++++ Text shown
Among the flags of the long-shot nations competing in the Summer Olympics, you might have spotted the banner of Kyrgyzstan, whose yellow symbol in the middle of a red field appears to depict the sun’s rays radiating out from a plaid beachball. That beachball is a sketch of that nation’s traditional wooden form of shelter, the yurt. In much of Central Asia, the yurt is a powerful symbol of home, security and national pride.
In this country, the yurt began to gain favor in the late 1970s as an alternative form of shelter that was low-tech, affordable and portable. Not only does its round shape have an organic, womblike aesthetic that many people find appealing, but it’s also structurally very strong, able to support a great deal of weight and to withstand the high winds of the Mongolian steppes or of America’s Great Plains.
Matt Rogers, proprietor of Clean Air Yurts and Woodworks, got interested in these traditional shelters soon after moving to Gardiner in 2006. Born near Allentown, Pennsylvania, he began visiting the Shawangunks to rock-climb while pursuing his college degree in earth science at Penn State. During his senior year of college his academic focus turned to architecture, and by the time he graduated he knew that he wanted to spend his life designing and building homes and other structures.
“I built two houses here, but I soon found that I didn’t like how the construction industry is set up,” he said. “There’s a lot of distrust.”
Rogers then began to study alternative building techniques. “I built my first yurt in the style that other companies in this country use, with a vinyl cover,” he explained. “Then I started doing research into vinyl, and found out that it’s not healthy for people or the environment.” He still owns that experimental model, but frets over being around it, knowing what he now knows about the effects of breathing in the toxins released as vinyl breaks down.
Several years ago, Rogers set himself to the task of changing the game of yurt manufacture in this country. “It started on the West Coast about 30 years ago,” he said. “They started using Douglas fir because it was abundant there, and they’re still using it. And the yurts haven’t really changed in style.”
Why had there been so little innovation? Vinyl-coated yurts were “still being touted as something that people should be living in,” he said with a sense of outrage. He urges consumers to read the fine print before investing in a yurt, noting that vinyl components are sometimes disguised under the nomenclature of “proprietary polymer.”
++++++++
++++ Extracted material
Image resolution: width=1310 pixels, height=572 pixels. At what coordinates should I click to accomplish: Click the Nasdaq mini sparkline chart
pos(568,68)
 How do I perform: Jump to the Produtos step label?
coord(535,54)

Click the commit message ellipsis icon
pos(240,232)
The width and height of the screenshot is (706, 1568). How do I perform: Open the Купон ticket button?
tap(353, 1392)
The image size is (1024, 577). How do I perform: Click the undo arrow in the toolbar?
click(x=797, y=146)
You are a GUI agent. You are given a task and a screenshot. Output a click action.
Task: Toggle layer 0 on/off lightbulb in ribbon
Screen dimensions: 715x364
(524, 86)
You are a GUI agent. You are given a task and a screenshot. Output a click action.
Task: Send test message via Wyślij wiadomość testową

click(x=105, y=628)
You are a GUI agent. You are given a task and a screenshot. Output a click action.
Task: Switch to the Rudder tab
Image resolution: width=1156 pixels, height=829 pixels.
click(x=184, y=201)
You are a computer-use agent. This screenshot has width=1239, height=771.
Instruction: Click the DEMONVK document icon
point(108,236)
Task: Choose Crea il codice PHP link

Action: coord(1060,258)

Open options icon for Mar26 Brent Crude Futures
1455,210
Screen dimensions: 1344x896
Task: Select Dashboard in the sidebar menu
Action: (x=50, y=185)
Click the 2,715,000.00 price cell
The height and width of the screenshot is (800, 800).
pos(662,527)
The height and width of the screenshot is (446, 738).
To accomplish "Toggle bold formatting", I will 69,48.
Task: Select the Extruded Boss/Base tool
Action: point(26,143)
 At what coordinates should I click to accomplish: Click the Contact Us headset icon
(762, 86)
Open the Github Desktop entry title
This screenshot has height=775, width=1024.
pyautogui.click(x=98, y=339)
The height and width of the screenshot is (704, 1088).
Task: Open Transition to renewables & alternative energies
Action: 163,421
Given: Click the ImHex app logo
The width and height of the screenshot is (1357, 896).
++++++++
* **Work instructions**: In the yurt article, list every geographic place named in the paragraph that begins "Matt Rogers, proprietor of Clean Air Yurts and Woodworks." Answer from the yurt article alone.

* **Your solution**:
- Gardiner
- Allentown
- Pennsylvania
- the Shawangunks